Taking the line with "Task: Click the" as the first, copy every line through the end of the records below exactly. Do not include pictures.

::::::::

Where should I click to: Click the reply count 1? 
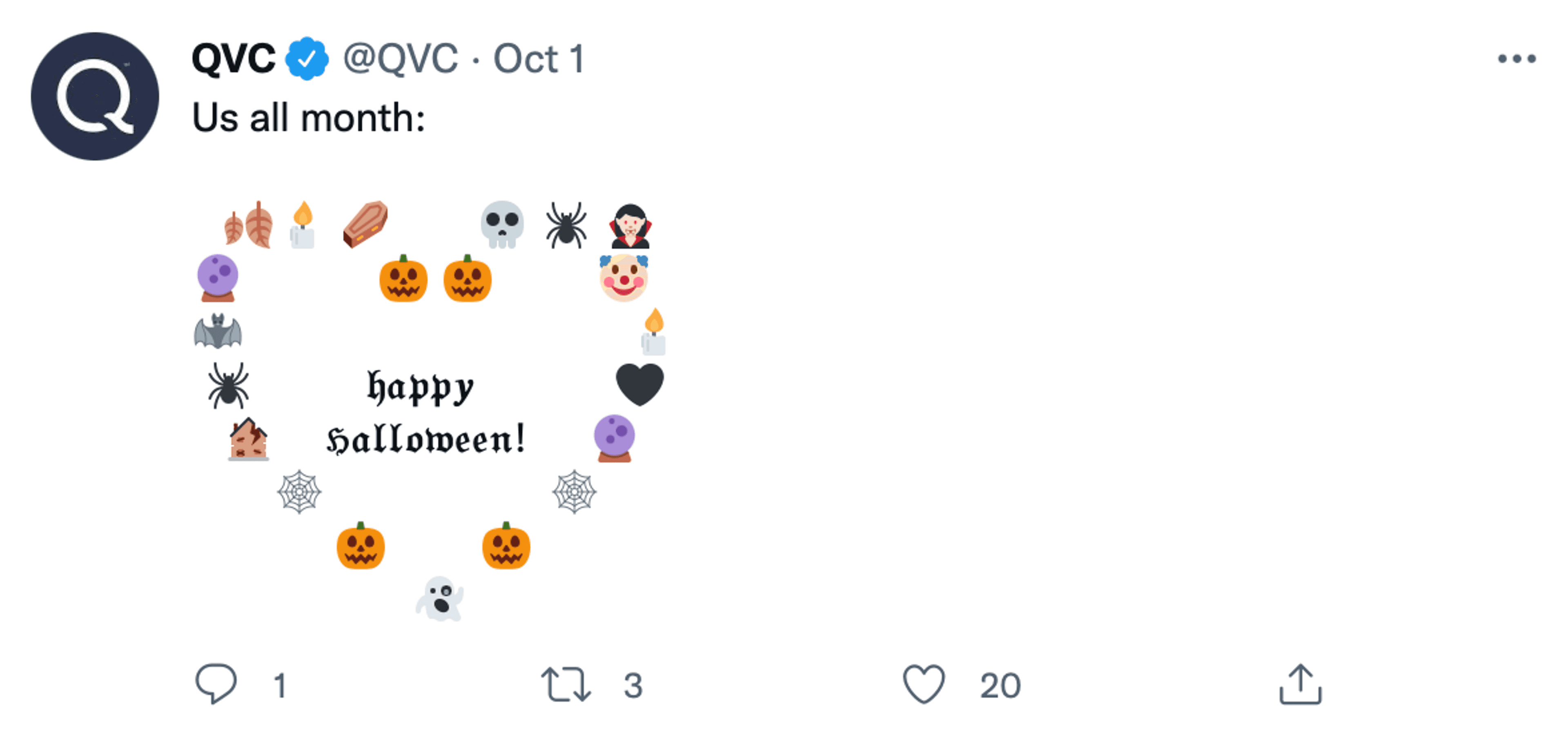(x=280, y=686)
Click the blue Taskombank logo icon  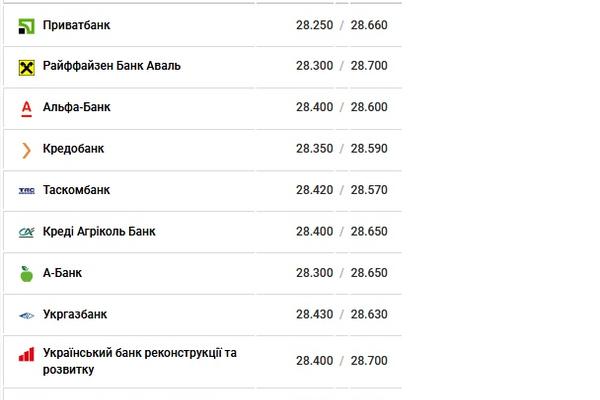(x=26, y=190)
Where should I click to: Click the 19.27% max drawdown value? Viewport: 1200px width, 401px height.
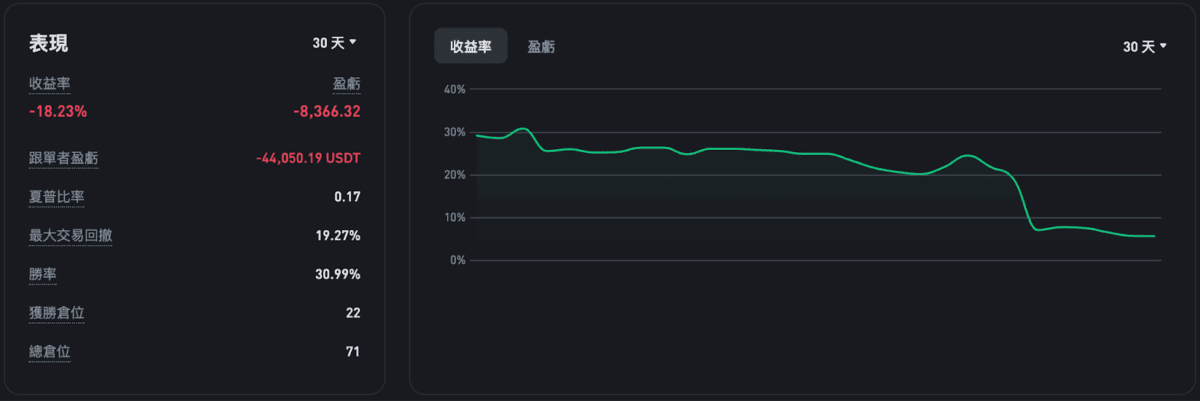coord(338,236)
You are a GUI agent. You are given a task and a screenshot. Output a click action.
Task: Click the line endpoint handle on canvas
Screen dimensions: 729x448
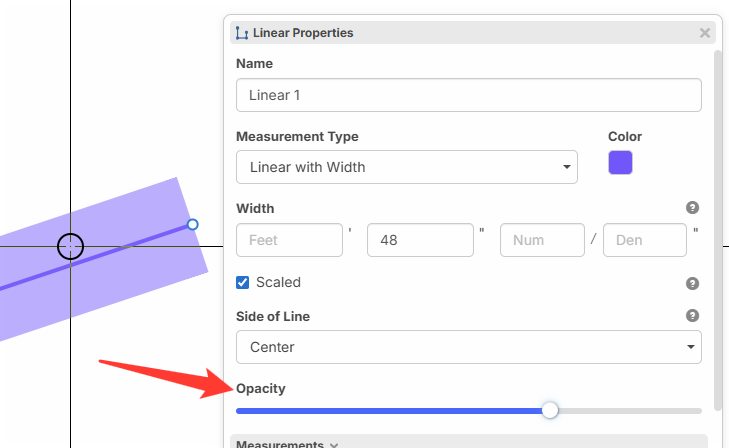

::::::::

- [Task response]
Task: Click the line endpoint handle on canvas
Screen dimensions: 729x448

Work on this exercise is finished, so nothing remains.